Partiamo subito con una premessa fondamentale: non siamo contrari al taglio dei parlamentari in maniera assoluta. Anzi, si potrebbe ritenere che – come peraltro spiegato in un passaggio nel suo articolo da Lorenzo Mori – uno Stato che aspiri ad essere moderno, come dovrebbe senz’altro fare l’Italia, possa funzionare tutto sommato bene anche con un numero inferiore di deputati e senatori rispetto ai quasi 1.000 previsti oggi dalla nostra Costituzione. Che, è bene ricordarlo ancora una volta, venne concepita, scritta e promulgata nel 1948, cioè nell’immediato Dopoguerra, pieno di ferite e conti aperti e impegnato nel non certo indolore passaggio dalla Monarchia alla Repubblica. Un passaggio che necessitava della massima rappresentatività di un popolo che allora ben più di oggi era diviso non solo da profonde differenze economiche e culturali, ma anche geografiche e infrastrutturali.
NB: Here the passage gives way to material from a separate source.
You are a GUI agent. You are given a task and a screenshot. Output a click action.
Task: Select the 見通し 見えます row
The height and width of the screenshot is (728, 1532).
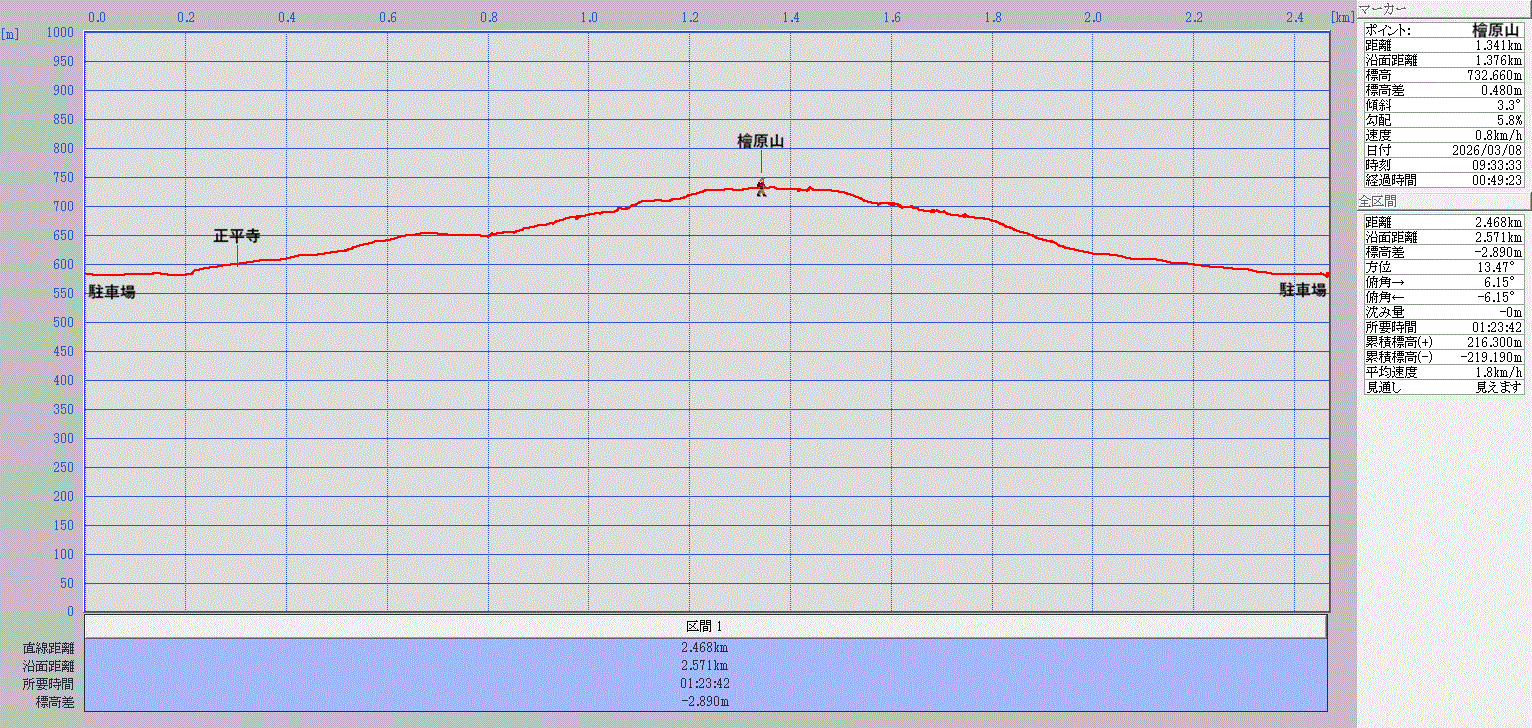1441,387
E che non aveva la rappresentanza e amministrazione regionale, concepita solo alcuni anni dopo.

A dirla tutta 1.000 parlamentari (945, per la precisione) non sarebbero troppi nemmeno oggi, se ognuno di loro facesse concretamente e istituzionalmente la sua parte, ma sappiamo che purtroppo non sempre è così. Non è populismo o furia cieca contro la “Casta” che vorremmo sempre rifuggire, ma semplice constatazione dei fatti: basterebbe focalizzarsi (ma non è certamente l’unico dato) sulle effettive “presenze” in Parlamento di alcuni deputati e senatori, a cominciare da “certi” capi partito che a Roma non li si vede mai, impegnati nelle loro perenni campagne elettorali. Ragionando a mente fredda, però, se ben organizzati nelle varie Commissioni parlamentari, se animati tutti da spirito di collaborazione e senso del dovere, se portatori delle istanze locali che in Parlamento sono chiamati a rappresentare, finalizzate però anche agli interessi generali per il bene di una Nazione che aspira a un costante miglioramento e un ruolo sempre più importante sulla scena internazionale, senza al contempo lasciare indietro i propri cittadini di vecchia e nuova generazione, anche i 600 parlamentari che l’eventuale vittoria del SÌ al referendum prevederebbe dalla prossima Legislatura potrebbero fare in futuro le fortune dell’Italia.

La riforma, però, sebbene animata – si spera – dalle migliori intenzioni desta nel complesso più di qualche preoccupazione. Non è certo confidando nel buonsenso dei nostri politici che si può pensare di migliorare le cose in futuro. E allora perché andare a “limitare”, e non di poco visto che la riduzione sarebbe di circa un terzo del totale, l’azione del nostro Parlamento? Perché sul fronte del SÌ c’è chi dice che meno parlamentari porterebbero a una maggior efficienza, ma non si capisce bene quali parametri o studi rivelino o asseriscano questo. Meno teste pensanti e agenti dovrebbero risultare più efficienti? Può essere, ma non ci sono prove concrete che ciò sia vero. Il problema dell’efficienza, secondo noi, sta altrove. Fin dalla sua nascita il Parlamento è stato caratterizzato da un “Bicameralismo perfetto” che ha sempre rappresentato una garanzia importante – e in certe fasi storiche a dir poco fondamentale – per il nostro ordinamento ma anche un inevitabile ostacolo alla velocità dei processi legislativi e decisionali. Tanto che una legge che deve passare dai due rami del Parlamento e alla minima modifica apportata da uno dei due ha l’obbligo di ritornare nell’altro ramo per ricominciare l’iter approvativo non può che essere emanata in tempi che agli occhi di chi ci guarda da fuori risultano a dir poco ridicoli. È, insomma, proprio questa concezione ipergarantista che andrebbe forse ritoccata, un po’ come voleva fare la riforma di Renzi bocciata, come ricorderete, al Referendum nel 2016. Una riforma che poteva avere senz’altro dei difetti, ma che oltre a ridurre il numero dei parlamentari (riducendo il numero di senatori da 315 a 100, trasformando il Senato in organo a rinnovo parziale e continuo, con i componenti, scelti fra consiglieri regionali e sindaci) come si vuole far oggi, andava pure a modificare certi meccanismi istituzionali (puntando al “Bicameralismo differenziato”) che, quelli sì, risultavano ormai ingombranti.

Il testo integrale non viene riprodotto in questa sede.